El cambio reglamentario fue confirmado tras una reunión de emergencia encabezada por el presidente de la FIA, Mohammed Ben Sulayem, junto a los cinco fabricantes de unidades de potencia.
El núcleo de la reforma pasa por una redistribución de la entrega energética. Según detalló la FIA, el motor de combustión interna recibirá un incremento de aproximadamente 50 kW, acompañado además por un aumento en el caudal de combustible permitido.
En contrapartida, el sistema de recuperación de energía (ERS), es decir la parte eléctrica del conjunto híbrido, perderá otros 50 kW de potencia nominal.
Con este nuevo esquema, la relación energética dejará atrás la cuestionada paridad absoluta y quedará configurada en un 60% de potencia proveniente del motor térmico y un 40% del sistema eléctrico.
La modificación apunta directamente a uno de los principales reclamos surgidos desde el inicio de la nueva era técnica: la sensación de que los autos habían perdido velocidad final y capacidad de ataque, obligando a los pilotos a administrar batería en lugar de correr al límite.
En ese sentido, varios protagonistas describieron el comportamiento de los monoplazas como “artificial”, especialmente en maniobras de sobrepaso condicionadas por la disponibilidad energética.
Desde la FIA reconocieron además que las medidas de emergencia implementadas semanas atrás durante el Gran Premio de Miami habían mostrado resultados positivos.
“Se consideró que estas medidas mejoraron la competición y representan un paso positivo en el perfeccionamiento continuo del marco de 2026”, señalaron desde el organismo.
Aquella carrera también quedó marcada por la actuación del argentino Franco Colapinto, quien logró un histórico séptimo puesto con Alpine tras una estrategia técnica que aprovechó mejor las modificaciones aplicadas durante el fin de semana.
El objetivo de la FIA ahora es avanzar hacia una Fórmula 1 “más segura, justa e intuitiva” para los pilotos, reduciendo la complejidad extrema de la administración eléctrica que dominó el inicio de la nueva reglamentación.
Detrás de la decisión también aparece un debate más profundo sobre la identidad misma de la categoría.

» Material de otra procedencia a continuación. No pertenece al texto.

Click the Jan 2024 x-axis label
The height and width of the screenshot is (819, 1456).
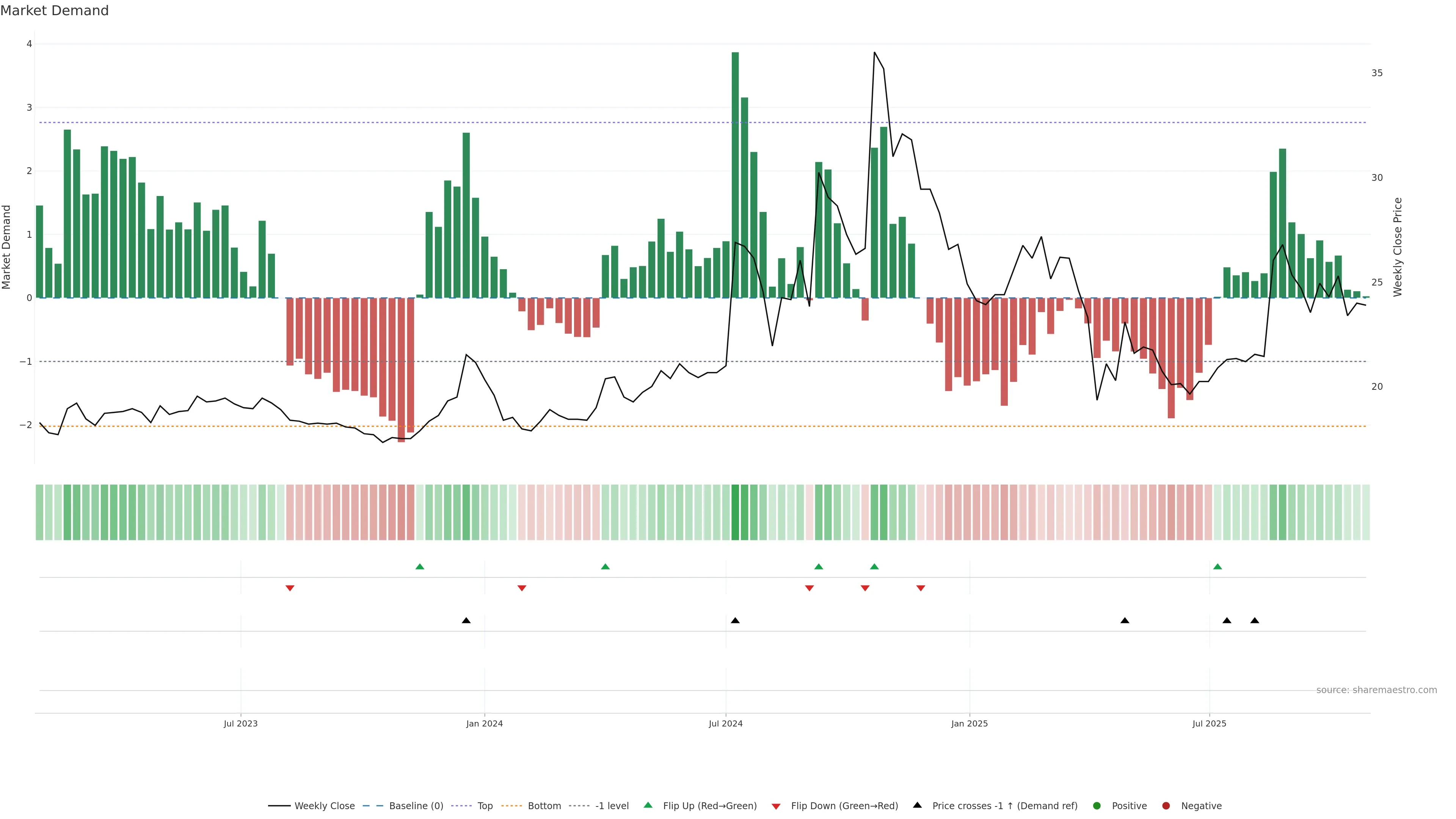click(x=485, y=723)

La máxima buscaba avanzar hacia una Fórmula 1 más eficiente y sustentable, pero las primeras experiencias dejaron en evidencia que una dependencia excesiva del componente eléctrico podía afectar el espectáculo y alejar a la categoría de su esencia histórica.
Con el nuevo reparto energético, la FIA apuesta a recuperar parte del sonido, la agresividad y la sensación de potencia tradicional que durante décadas definieron a la Fórmula 1.
La propuesta ya cuenta con el acuerdo inicial de equipos y fabricantes y solo resta la aprobación formal del Consejo Mundial del Deporte Motor para quedar incorporada definitivamente al reglamento 2027.